One Hundreth Away from Fame

I read an article on the strength of the Finnish schooling system yesterday.  It’s considered as the best in the world with a 4% variance between the best school and the worst school.  How did they achieve that?  They give a lot of focus on the bottom 99% of kids in the classroom and not the top 1%.
I have a fear that as a community we promote the top 1%.  I hear developers being labeled such as rock stars and ninjas.  It’s no different to junior developers and senior developers.  We find all sorts of measures to be in the top 1%:  Twitter follower-count, Facebook friends, LinkedIn connections.  I think such labels and measures create an air of exclusivity and elitism to the detriment of 99% of the people.  NINETY NINE PERCENT !!

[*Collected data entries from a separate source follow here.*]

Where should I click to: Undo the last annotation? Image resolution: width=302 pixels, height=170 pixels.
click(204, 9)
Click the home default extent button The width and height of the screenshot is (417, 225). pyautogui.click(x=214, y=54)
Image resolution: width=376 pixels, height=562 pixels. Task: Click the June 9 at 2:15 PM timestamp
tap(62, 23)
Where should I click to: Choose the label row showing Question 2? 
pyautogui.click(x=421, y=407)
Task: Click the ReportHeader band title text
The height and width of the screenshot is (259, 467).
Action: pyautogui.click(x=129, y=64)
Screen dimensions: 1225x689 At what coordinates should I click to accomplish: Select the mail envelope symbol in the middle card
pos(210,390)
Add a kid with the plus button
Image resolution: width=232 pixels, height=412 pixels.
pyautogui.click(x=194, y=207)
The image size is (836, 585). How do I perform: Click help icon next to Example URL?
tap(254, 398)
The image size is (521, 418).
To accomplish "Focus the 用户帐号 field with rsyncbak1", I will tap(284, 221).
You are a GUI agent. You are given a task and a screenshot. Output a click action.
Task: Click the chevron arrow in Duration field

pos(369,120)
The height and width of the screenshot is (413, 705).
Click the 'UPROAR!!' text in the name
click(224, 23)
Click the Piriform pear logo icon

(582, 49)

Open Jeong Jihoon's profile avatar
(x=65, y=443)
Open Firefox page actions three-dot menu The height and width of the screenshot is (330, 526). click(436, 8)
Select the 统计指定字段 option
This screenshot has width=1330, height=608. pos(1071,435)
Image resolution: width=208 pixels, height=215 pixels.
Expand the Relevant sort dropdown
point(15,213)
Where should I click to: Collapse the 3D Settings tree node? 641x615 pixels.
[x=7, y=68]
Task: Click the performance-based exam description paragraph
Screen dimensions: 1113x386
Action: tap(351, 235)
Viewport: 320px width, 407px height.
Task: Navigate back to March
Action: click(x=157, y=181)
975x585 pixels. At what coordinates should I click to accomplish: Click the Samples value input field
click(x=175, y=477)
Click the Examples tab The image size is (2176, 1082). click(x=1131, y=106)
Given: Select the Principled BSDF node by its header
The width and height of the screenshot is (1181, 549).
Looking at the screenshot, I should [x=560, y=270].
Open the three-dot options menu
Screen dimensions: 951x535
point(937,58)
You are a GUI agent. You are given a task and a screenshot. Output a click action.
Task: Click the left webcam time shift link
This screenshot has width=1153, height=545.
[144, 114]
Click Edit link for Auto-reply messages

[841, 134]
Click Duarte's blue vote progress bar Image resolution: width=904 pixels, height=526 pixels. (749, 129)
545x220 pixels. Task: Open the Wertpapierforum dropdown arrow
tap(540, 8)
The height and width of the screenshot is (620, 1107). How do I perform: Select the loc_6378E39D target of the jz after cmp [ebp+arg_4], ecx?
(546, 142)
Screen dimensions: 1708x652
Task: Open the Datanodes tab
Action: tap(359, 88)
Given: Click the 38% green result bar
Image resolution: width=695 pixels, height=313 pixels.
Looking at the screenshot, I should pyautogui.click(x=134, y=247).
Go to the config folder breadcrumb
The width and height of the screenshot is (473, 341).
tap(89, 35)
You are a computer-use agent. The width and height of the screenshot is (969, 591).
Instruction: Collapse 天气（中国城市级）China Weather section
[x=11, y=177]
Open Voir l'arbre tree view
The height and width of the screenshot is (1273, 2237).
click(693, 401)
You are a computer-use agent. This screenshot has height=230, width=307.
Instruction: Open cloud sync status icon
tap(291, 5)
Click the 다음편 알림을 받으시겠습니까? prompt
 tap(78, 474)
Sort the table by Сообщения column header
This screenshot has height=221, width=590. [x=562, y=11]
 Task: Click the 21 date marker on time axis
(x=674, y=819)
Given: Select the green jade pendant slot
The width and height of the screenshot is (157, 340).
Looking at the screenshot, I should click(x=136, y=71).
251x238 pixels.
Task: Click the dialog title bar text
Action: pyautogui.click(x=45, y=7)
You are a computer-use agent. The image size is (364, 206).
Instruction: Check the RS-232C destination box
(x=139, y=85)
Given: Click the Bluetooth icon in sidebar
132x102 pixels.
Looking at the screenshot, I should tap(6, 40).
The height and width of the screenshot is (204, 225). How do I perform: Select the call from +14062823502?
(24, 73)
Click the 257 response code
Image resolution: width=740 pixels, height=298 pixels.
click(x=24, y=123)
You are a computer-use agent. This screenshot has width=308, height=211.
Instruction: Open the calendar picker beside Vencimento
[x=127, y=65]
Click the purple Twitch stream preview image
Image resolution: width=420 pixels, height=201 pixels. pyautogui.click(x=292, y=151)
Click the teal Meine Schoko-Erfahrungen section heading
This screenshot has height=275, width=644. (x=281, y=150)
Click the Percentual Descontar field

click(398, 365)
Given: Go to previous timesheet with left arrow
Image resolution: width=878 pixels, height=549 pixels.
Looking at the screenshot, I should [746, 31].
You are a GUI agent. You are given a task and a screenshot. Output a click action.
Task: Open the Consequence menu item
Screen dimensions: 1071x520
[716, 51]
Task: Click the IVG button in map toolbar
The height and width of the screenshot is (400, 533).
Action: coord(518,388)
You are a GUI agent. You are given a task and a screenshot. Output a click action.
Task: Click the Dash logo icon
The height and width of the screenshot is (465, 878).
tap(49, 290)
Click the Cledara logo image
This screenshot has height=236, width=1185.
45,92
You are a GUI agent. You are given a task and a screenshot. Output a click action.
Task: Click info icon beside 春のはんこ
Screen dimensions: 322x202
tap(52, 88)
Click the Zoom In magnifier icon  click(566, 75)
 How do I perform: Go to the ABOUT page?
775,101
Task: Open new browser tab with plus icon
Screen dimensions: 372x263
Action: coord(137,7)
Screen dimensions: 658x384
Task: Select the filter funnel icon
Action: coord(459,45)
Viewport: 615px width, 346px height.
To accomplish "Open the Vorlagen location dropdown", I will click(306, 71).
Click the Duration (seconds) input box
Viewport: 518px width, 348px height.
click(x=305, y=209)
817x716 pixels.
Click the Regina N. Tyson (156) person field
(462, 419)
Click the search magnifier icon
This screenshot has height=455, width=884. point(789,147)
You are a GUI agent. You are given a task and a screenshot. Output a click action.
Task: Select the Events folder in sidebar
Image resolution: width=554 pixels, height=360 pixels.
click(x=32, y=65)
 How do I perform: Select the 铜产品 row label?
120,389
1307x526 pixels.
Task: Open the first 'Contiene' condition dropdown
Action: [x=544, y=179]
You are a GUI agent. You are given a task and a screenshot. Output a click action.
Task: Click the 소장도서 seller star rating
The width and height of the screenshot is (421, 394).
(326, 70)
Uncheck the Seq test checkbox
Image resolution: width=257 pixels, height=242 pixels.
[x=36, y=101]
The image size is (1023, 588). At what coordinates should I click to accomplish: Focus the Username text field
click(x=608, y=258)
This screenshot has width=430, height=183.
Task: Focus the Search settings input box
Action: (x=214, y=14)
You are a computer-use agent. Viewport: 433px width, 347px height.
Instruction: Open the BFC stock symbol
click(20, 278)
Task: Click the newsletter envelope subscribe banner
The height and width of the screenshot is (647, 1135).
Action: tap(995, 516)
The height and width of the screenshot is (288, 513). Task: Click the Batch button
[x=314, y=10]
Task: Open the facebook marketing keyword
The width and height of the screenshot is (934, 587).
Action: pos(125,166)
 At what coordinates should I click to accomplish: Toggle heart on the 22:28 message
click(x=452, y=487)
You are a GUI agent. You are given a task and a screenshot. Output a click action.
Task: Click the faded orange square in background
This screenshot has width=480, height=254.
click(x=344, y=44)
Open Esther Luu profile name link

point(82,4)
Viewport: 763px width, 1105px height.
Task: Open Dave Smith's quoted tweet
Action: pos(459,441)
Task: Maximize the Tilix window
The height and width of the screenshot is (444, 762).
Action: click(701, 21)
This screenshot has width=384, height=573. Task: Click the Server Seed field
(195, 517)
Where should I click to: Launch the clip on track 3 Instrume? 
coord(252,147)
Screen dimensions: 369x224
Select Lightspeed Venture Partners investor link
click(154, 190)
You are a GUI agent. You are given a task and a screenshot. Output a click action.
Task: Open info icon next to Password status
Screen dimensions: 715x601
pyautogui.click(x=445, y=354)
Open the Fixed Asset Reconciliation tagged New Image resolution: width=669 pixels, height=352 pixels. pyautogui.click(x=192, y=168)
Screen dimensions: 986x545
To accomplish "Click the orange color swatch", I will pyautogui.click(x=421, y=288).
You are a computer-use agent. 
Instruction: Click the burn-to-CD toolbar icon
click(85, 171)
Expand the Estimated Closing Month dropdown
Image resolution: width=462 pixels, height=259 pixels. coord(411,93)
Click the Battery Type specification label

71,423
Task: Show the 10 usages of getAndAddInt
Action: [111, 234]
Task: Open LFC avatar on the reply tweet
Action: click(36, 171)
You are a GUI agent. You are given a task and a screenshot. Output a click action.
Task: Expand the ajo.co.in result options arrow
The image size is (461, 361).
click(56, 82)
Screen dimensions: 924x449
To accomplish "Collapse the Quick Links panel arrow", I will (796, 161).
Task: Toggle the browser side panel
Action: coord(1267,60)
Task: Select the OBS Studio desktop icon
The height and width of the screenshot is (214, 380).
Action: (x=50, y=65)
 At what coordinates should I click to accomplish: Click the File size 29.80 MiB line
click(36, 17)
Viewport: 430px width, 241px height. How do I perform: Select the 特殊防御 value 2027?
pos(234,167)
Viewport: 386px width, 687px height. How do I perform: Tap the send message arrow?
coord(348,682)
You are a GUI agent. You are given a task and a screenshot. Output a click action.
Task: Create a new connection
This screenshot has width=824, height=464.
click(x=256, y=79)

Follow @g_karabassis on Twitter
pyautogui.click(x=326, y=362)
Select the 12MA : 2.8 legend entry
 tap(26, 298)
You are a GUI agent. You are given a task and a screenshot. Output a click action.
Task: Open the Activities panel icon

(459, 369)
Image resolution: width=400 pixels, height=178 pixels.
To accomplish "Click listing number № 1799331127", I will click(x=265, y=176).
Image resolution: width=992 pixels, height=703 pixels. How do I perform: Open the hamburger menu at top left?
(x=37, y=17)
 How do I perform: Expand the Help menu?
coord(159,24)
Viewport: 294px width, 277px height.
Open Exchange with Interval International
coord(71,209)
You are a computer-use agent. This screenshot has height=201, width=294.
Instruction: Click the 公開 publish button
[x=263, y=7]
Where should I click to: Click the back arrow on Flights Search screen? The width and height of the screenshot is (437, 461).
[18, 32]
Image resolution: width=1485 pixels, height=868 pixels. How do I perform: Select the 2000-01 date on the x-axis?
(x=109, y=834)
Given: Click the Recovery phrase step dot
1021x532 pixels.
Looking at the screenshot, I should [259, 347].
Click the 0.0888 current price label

My 1% rankings have always been nothing more than a fleeting moment.  Once I won a book prize at school and I got an award for some design in university and meal voucher or two for a job well done.  It was meaningfully great in that context, relative to the others in that context.  But it was perceived as such by a few at that moment in time.

Looking back, I feel sad.  Not because of the scarcity my top 1% ranking, but by the reflection that those fleeting moments did not have lasting value to those that were in that context with me.  I should have made it count more significantly.  These days, I want to do things that touch others meaningfully.  Is my my code worth reading and from which you can learn?  Did our conversation over coffee move us closer to understanding each other?  And I want to be affected similarly too, by 100% of the people, not just the 1%.

Sometimes you’re in the top 1% and sometimes you’re in the bottom 99%.  But you will always be part of the 100%.  I am nothing, yet I am everything.

6 thoughts on “One Hundreth Away from Fame

  1. This is correct! I saw a program on television a while ago. The system they have is really amazing. Small classes. Teachers are merely there to assit and guide. Most of the children do very well in maths and science.Think the key is in small classes and highly qualified teachers. That was the two main elements that stood out. They also allow the children to explain things to each other while the teacher listen and correct if necessary.

  2. Dude, I cannot agree with you more. You’re absolutely right. I hate being referred to as an expert as I’m forever learning new things in this field that I’m supposed to be an expert in.
    The dictionary definition of an expert is: “a person who has a comprehensive and authoritative knowledge of or skill in a particular area”. When is it comprehensive enough to carry the expert label? IMHO, you’re almost never an expert.
    Emil Jung wrote a brilliant somewhat related post: http://emiljung.co.za/?p=7072

  3. I think there is a lot of perceived expertise and most of it is context dependent.In other words, to my mum, we are all computer experts, to me, hardly any of us really is, no matter what others think of us.